■ **Extract to read**
Ben-Zvi founded the institute in 1947 to explore the history and culture of the Jewish communities living in Arab countries. It houses a library of manuscripts, rare books and a photographic archive, and runs an academic publishing house.

===Education===
Yad-Ben Zvi organizes courses, seminars, lectures and special tours of Jerusalem.

In 2012, the institute opened a new international school for Jerusalem studies in a renovated historic building formerly known as the Pioneer Women's House.

===Publications===
The institute's publishing house publishes specific studies as well as three academic journals (in Hebrew):
- Discontinued: Sefunot, the Institute's annual, published between 1956 and 2017, with articles on Jewish communities in the East, from the end of the Middle Ages to the present.
- Pe'amim: Studies in Oriental Jewry (or "Studies on Jewish Heritage in the East") The Institute's quarterly, published since 1978, it deals with the history, cultures and folklore of Jewish communities in the MENA region (North Africa and the Middle East). Digitized issues appear on the Institute's website since 2011. Complete list and details at JSTOR here.
- Cathedra: For the History of Eretz Israel and Its Yishuv (Hebrew קתדרה: לתולדות ארץ ישראל ), also known as Cathedra: Quarterly for the History of Eretz Israel; also transliterated as Katedra; since 1976, website here
- Et-mol, full title: Et-Mol: Iton Letoldot Eretz Yisrael Ve'am Yisrael, '"Et-Mol: Journal on the History of the Eretz Yisrael and Am Yisrael', in the sense of the Land of Israel and Jewish peoplehood/the Jewish people.

■ **Dataset entries**
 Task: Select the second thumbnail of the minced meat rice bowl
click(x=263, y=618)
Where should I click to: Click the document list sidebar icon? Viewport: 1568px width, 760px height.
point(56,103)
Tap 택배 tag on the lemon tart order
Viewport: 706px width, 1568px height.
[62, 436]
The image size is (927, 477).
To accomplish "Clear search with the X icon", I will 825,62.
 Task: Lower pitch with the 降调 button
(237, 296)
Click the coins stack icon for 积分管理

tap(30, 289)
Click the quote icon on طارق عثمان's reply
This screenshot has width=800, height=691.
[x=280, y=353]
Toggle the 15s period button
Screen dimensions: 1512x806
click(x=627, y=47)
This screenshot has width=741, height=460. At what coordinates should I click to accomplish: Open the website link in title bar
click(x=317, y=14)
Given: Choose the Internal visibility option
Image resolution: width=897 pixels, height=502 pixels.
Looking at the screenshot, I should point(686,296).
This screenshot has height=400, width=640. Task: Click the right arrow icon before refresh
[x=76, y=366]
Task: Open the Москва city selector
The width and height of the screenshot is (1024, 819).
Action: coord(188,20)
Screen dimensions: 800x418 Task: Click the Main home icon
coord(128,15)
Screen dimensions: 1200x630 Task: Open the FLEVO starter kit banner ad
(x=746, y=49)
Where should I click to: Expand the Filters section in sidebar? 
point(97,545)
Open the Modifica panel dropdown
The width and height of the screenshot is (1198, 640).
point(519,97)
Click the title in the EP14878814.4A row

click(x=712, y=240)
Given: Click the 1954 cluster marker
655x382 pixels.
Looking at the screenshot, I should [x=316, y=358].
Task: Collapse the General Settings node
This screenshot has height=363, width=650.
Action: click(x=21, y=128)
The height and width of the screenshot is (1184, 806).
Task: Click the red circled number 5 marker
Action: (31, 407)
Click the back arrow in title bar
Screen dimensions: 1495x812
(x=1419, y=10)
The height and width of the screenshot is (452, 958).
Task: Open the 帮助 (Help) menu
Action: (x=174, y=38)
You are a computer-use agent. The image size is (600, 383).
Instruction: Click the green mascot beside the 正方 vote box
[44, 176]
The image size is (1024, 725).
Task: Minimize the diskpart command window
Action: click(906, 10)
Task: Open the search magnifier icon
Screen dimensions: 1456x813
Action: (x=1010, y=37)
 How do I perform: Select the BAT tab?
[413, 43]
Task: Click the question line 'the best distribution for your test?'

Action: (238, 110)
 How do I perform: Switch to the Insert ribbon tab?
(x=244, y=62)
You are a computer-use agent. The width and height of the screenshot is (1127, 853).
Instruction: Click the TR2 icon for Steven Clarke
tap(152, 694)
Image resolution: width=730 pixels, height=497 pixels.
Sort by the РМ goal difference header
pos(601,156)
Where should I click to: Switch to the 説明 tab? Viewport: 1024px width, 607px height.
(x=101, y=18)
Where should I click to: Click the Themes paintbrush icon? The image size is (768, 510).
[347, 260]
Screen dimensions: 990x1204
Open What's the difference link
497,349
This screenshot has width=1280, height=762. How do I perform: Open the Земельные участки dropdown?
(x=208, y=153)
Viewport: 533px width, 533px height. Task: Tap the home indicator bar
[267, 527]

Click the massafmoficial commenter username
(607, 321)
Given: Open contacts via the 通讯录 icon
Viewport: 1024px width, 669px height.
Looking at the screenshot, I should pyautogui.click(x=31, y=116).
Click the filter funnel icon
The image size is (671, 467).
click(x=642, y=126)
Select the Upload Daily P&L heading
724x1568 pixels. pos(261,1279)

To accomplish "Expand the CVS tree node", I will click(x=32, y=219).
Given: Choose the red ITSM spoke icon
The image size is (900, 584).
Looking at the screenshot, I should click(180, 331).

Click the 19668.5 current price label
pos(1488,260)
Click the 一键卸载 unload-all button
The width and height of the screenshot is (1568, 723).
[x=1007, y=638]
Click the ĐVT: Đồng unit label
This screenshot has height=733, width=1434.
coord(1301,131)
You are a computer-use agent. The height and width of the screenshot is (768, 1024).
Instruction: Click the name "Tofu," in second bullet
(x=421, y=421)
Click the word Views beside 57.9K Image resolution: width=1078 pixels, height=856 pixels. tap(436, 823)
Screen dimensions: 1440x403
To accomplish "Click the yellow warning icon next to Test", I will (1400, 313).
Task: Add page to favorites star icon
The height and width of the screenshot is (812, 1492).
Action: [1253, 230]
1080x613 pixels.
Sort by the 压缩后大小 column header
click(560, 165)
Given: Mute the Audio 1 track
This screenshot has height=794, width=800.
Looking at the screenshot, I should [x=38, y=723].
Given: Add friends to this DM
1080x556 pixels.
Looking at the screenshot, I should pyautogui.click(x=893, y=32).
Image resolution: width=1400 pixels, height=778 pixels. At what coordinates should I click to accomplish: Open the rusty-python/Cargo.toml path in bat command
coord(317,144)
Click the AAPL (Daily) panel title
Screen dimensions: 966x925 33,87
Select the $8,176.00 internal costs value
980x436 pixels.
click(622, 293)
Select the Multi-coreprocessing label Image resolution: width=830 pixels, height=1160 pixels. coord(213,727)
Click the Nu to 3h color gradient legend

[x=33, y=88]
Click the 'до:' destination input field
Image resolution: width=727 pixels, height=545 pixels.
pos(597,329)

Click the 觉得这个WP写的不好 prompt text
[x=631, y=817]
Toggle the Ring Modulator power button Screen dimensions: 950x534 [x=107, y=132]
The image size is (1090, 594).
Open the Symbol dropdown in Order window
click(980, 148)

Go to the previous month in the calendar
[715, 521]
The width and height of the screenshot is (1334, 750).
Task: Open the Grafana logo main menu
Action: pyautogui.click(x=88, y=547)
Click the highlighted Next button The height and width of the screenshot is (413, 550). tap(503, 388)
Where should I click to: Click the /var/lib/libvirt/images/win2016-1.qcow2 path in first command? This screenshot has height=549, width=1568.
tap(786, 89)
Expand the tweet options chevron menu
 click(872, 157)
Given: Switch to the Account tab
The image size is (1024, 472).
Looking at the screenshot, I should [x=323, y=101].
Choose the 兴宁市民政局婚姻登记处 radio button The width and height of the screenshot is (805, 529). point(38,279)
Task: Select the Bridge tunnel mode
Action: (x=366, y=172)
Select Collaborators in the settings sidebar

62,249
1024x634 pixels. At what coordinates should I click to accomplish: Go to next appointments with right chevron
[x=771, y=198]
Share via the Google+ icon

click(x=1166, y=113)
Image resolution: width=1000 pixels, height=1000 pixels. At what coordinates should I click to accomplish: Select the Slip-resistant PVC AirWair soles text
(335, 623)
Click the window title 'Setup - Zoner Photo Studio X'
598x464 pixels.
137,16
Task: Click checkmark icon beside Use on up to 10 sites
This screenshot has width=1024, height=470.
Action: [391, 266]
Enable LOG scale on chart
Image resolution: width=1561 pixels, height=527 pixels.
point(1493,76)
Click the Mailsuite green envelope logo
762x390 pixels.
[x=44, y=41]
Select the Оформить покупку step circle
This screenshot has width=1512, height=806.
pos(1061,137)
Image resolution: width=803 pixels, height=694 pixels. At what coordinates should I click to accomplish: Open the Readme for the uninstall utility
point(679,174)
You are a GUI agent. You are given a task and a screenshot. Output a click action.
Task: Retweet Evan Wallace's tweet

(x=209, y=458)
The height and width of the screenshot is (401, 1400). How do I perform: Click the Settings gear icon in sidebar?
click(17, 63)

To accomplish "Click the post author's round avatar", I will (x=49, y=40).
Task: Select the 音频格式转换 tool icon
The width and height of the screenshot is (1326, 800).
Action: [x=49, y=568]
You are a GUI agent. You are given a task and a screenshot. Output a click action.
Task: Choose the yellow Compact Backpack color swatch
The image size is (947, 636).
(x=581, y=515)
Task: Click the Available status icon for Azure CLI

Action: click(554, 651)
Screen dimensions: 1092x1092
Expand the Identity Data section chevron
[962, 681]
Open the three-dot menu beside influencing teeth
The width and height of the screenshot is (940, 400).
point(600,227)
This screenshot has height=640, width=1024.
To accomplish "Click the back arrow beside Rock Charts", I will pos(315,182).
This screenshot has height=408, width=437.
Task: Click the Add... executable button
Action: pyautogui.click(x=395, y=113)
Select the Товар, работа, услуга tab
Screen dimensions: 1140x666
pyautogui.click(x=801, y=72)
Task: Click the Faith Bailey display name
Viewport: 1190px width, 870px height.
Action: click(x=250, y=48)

■ **Task requirements**
a) Name every journal that appears in the passage on Yad Ben-Zvi.
b) From the passage on Yad Ben-Zvi, extract the portion starting at "Ben-Zvi founded the" and ending at "to the present.".
The listing has no connection to the passage on Yad Ben-Zvi.

■ **Answer set**
a) Sefunot, Pe'amim, Cathedra, Et-mol

b)
Ben-Zvi founded the institute in 1947 to explore the history and culture of the Jewish communities living in Arab countries. It houses a library of manuscripts, rare books and a photographic archive, and runs an academic publishing house.

===Education===
Yad-Ben Zvi organizes courses, seminars, lectures and special tours of Jerusalem.

In 2012, the institute opened a new international school for Jerusalem studies in a renovated historic building formerly known as the Pioneer Women's House.

===Publications===
The institute's publishing house publishes specific studies as well as three academic journals (in Hebrew):
- Discontinued: Sefunot, the Institute's annual, published between 1956 and 2017, with articles on Jewish communities in the East, from the end of the Middle Ages to the present.